Un tel traitement avec mépris, ne saurait garantir une paix durable dans un climat apaisé. Le Président Dadis va mieux. Il n’a plus rien à faire au Burkina-Faso. Il doit rentrer dans son pays, auprès de sa famille à Koulé. Pas pour se présenter candidat. Il n’en a ni l’ambition ni la possibilité. Car tenu par les accords de Ouagadougou. De quoi a-t-on donc peur ? Pourquoi cette fameuse communauté internationale qui a brillé par son silence assourdissant, face à des tueries massives, des dérives génocidaires, dans bien d’autres pays, encore en convulsions, retrouve-telle subitement de la voix et une frénésie dans le cas guinéen ? Ne fait-on pas, là, deux poids deux mesures ? Une injustice qui risque d’exploser à la face de ceux qui se posent justiciers.
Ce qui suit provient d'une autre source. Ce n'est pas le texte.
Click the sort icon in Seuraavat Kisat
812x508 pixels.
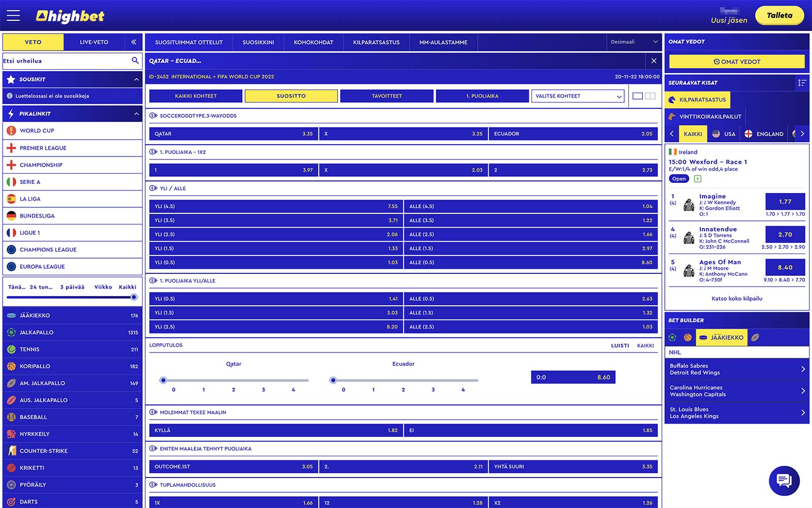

Notre crainte est grande. Nos préoccupations profondes pour la sauvegarde de la paix, si Dadis Camara restait contraint à exil, par la seule volonté de ceux qui nous imposent cette humiliation et bafouent la dignité africaine. Si rien n’est fait, des réactions seront imprévisibles.

Nous ne saurions terminer sans adresser nos sincères remerciements aux autorités Ivoiriennes, avec à leur tête, Son Excellence Monsieur Laurent Gbagbo, Président de la République de Côte d’ivoire, et au peuple Ivoirien tout entier, pour leur hospitalité et leur largesse à notre égard.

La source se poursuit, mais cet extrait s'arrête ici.